Improve accuracy of assistant-ui chat agents with Sanity Context

Your assistant-ui chat renders beautifully. The streaming is smooth, the message bubbles animate, the tool calls show their work. Then a user asks "what's the return window on the jacket I bought last month?" and the assistant confidently invents a 60-day policy. Your real policy is 30 days. The UI did everything right. The model made up the answer because nothing in the loop fed it the actual content.

Sanity Context is Sanity's agent-facing product, and its Context MCP endpoint is what gives the tool calls in your loop somewhere real to read from: live schema, GROQ queries against actual records, no guessing required.

This is the gap nobody warns you about when you adopt assistant-ui. The library is a presentation and runtime layer for chat: it gives you `Thread`, `Composer`, generative UI, and a clean `useAssistantRuntime` contract. What it deliberately does not give you is a source of truth. The runtime calls your backend, your backend calls a model, and if that model is reasoning over a stale JSON dump or nothing at all, your gorgeous UI becomes a confident liar.

This article is about closing that gap. We will wire a custom runtime, stream tool results into generative UI components, and then make those tools return real, current, governed content instead of hallucinations. The retrieval layer is where assistant-ui apps quietly fall over in production, so that is where we will spend the most time.

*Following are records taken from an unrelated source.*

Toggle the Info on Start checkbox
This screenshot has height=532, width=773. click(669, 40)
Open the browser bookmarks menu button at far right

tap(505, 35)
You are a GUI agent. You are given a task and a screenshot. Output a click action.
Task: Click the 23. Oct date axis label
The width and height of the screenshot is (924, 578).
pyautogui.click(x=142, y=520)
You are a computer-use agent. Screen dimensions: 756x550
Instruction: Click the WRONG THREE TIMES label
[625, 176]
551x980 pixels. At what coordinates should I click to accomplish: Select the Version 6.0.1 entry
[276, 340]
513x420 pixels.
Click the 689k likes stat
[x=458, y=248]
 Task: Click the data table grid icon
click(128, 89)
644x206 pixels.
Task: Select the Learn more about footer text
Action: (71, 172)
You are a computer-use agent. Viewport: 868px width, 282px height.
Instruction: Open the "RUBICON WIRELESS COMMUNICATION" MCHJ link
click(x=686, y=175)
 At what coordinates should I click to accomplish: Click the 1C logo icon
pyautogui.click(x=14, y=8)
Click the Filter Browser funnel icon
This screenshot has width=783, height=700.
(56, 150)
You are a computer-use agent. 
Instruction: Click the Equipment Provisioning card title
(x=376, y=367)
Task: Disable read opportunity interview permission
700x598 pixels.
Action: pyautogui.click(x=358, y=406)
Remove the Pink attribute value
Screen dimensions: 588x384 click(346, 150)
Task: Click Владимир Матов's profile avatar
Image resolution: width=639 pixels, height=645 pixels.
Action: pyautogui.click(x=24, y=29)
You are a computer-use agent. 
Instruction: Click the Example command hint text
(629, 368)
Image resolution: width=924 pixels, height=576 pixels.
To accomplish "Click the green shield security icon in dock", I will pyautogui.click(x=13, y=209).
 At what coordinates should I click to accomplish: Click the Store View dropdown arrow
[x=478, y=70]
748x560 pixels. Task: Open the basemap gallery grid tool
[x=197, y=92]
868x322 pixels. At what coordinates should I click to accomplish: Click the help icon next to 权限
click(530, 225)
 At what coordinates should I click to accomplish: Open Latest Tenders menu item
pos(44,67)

The runtime is your contract, not your content

assistant-ui's core abstraction is the runtime. You either use a prebuilt adapter like `useChatRuntime` (which speaks the Vercel AI SDK protocol) or you implement `useExternalStoreRuntime` / a custom `ChatModelAdapter` to bridge to whatever backend you have. The library handles message state, streaming, edit-and-resend, branching, and cancellation. That is a lot of correctness you do not have to write.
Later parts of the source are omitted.